»»
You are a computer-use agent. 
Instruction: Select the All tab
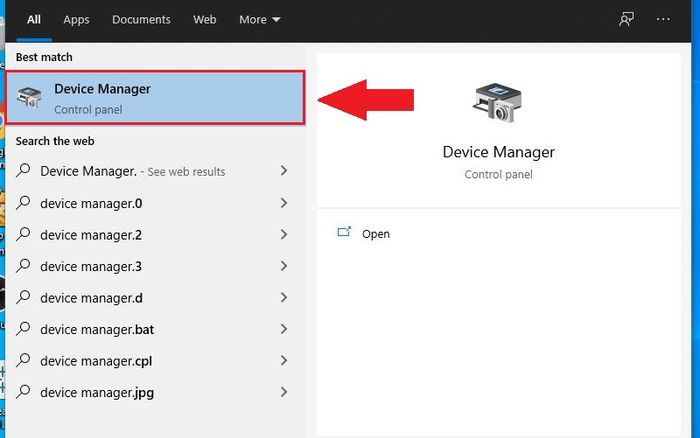(x=33, y=20)
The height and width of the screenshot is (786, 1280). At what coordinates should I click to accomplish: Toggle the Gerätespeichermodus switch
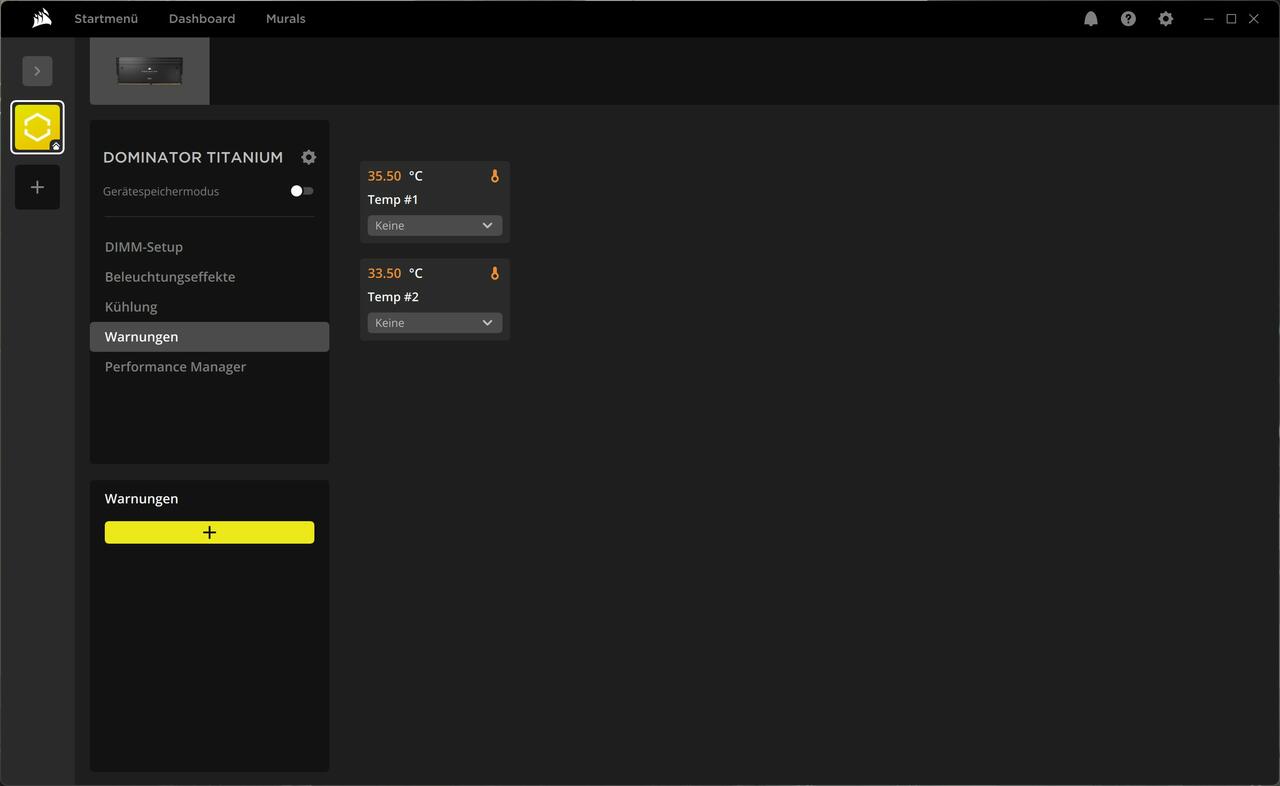pyautogui.click(x=301, y=191)
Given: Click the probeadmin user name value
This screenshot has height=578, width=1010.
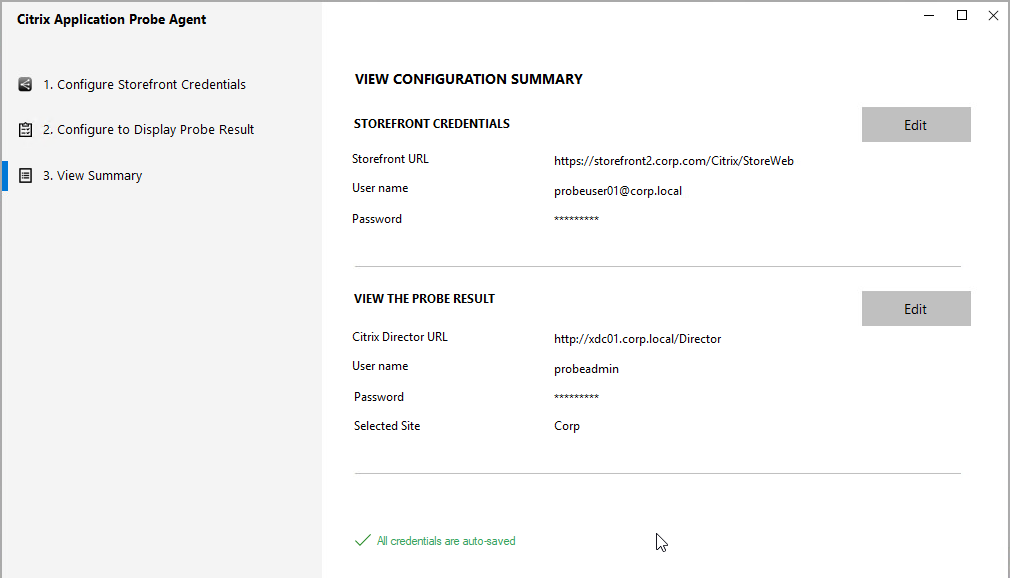Looking at the screenshot, I should pos(586,369).
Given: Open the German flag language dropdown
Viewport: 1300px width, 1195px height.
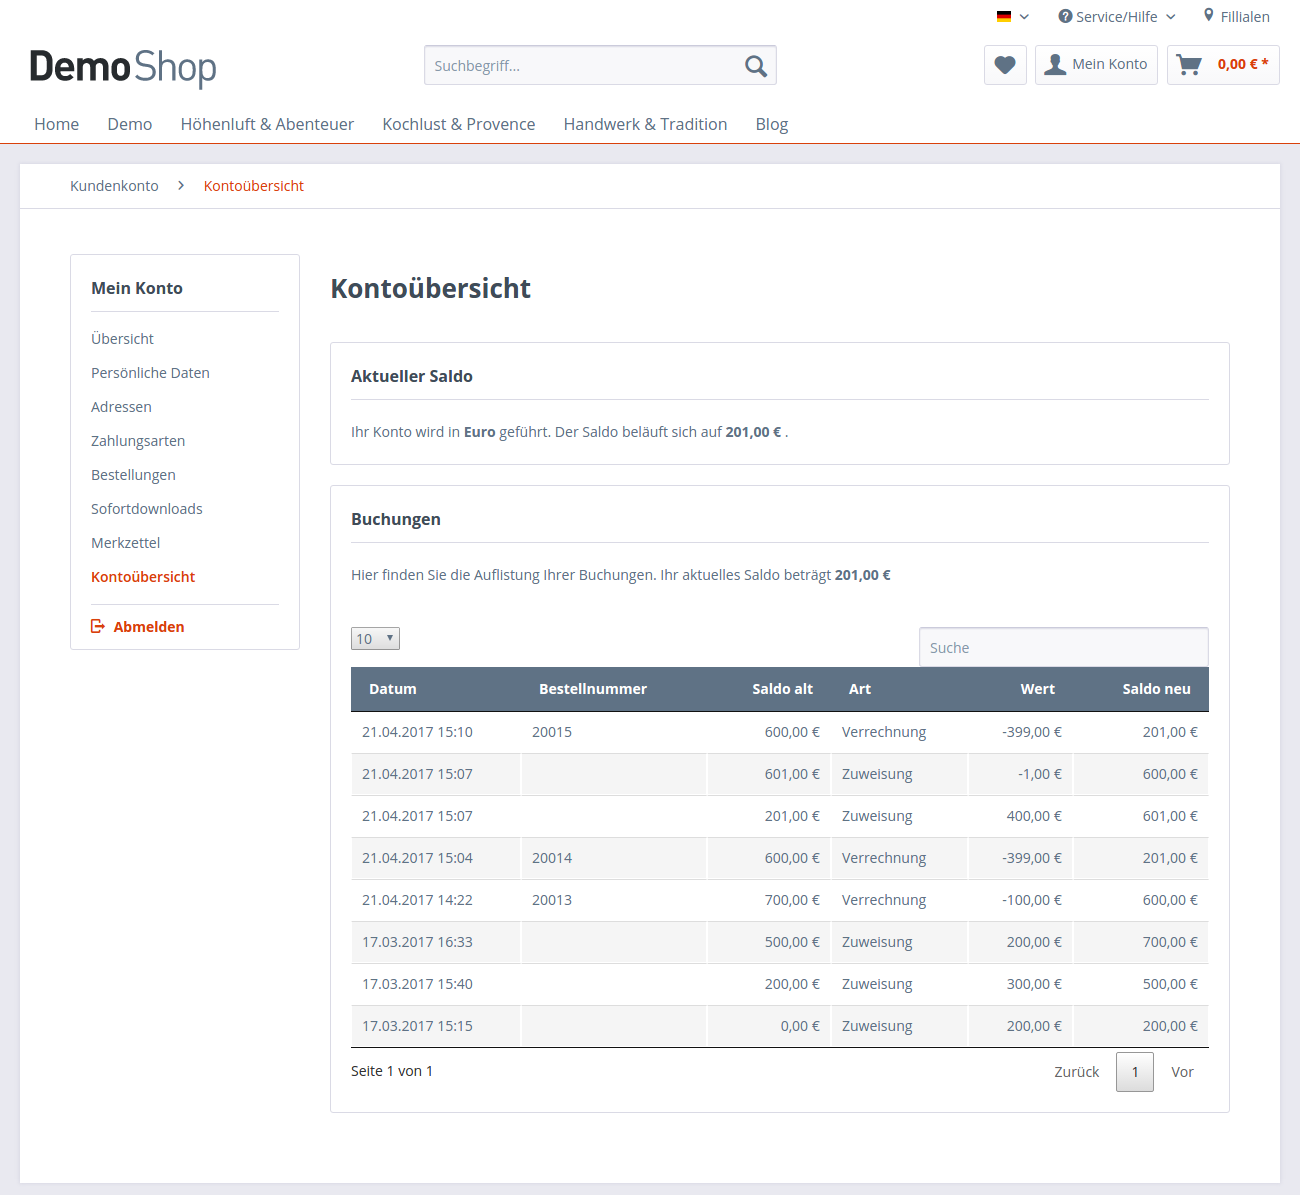Looking at the screenshot, I should pos(1012,17).
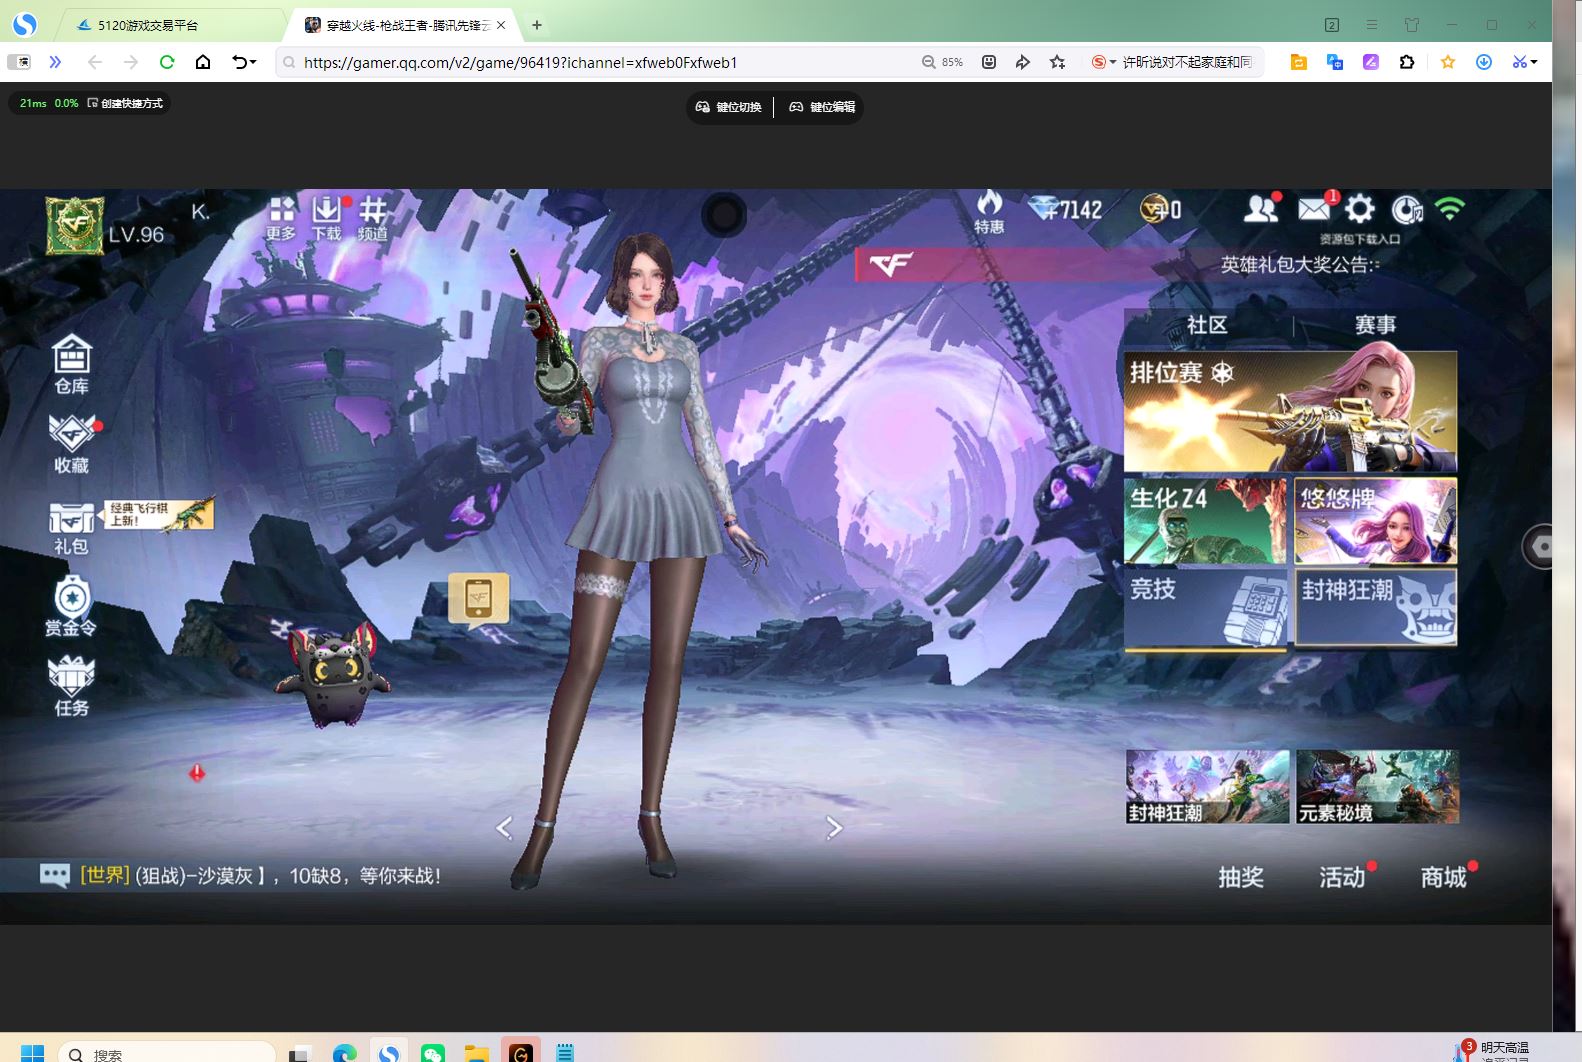Viewport: 1582px width, 1062px height.
Task: Open the 礼包 gift pack icon
Action: (x=71, y=527)
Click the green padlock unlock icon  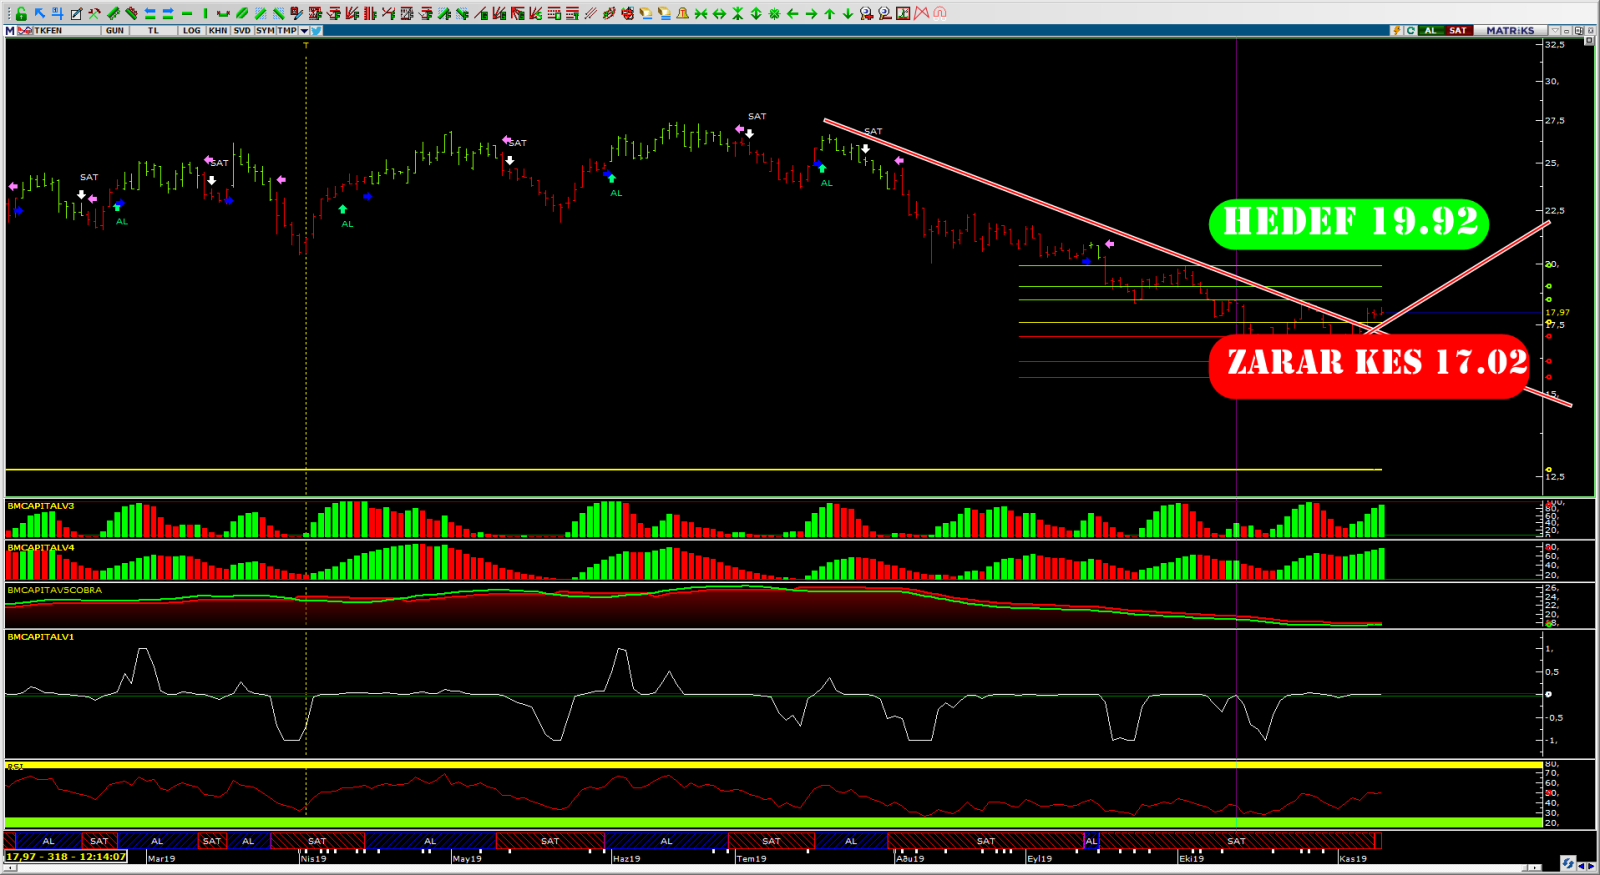pos(21,13)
««
Work item:
From the material above, copy each line that includes the word "Given".

Response to the exercise:
Given: Click the probeadmin user name value
Given: Open the German flag language dropdown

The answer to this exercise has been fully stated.